Data →
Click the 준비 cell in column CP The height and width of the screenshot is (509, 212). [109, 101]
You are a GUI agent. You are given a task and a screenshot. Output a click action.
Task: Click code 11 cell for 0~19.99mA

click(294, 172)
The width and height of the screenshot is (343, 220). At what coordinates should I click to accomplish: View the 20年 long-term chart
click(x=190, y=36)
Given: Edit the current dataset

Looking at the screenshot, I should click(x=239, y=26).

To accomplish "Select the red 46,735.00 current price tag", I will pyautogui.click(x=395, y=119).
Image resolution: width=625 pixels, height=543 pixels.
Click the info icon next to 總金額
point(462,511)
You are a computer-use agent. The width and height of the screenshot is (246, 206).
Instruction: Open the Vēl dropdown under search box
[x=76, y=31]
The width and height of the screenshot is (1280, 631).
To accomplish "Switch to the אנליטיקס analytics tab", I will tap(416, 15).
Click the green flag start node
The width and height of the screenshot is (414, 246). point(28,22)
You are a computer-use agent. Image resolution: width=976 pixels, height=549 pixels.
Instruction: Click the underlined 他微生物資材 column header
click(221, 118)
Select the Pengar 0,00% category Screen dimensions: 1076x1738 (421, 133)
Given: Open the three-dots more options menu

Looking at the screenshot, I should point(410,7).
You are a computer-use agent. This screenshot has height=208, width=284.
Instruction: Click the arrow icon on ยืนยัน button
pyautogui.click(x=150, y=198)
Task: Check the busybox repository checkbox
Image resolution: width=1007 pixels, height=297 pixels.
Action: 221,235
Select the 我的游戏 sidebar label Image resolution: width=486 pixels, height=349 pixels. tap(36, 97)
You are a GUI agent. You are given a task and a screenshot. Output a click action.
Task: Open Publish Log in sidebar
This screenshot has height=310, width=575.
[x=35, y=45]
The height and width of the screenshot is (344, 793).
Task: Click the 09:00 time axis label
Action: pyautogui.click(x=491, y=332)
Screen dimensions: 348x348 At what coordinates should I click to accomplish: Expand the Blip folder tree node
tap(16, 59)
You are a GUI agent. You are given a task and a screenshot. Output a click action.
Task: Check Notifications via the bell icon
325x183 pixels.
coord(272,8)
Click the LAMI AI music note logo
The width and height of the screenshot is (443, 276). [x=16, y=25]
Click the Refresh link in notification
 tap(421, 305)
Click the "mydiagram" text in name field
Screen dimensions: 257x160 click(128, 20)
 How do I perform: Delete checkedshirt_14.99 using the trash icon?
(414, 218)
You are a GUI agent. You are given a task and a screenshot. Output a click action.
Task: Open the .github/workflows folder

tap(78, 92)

Assignment → The answer is the line holding "in name field" and all the lines after it through the end of the records, repeated exactly.

Written answer →
Click the "mydiagram" text in name field
Screen dimensions: 257x160 click(128, 20)
 How do I perform: Delete checkedshirt_14.99 using the trash icon?
(414, 218)
You are a GUI agent. You are given a task and a screenshot. Output a click action.
Task: Open the .github/workflows folder

tap(78, 92)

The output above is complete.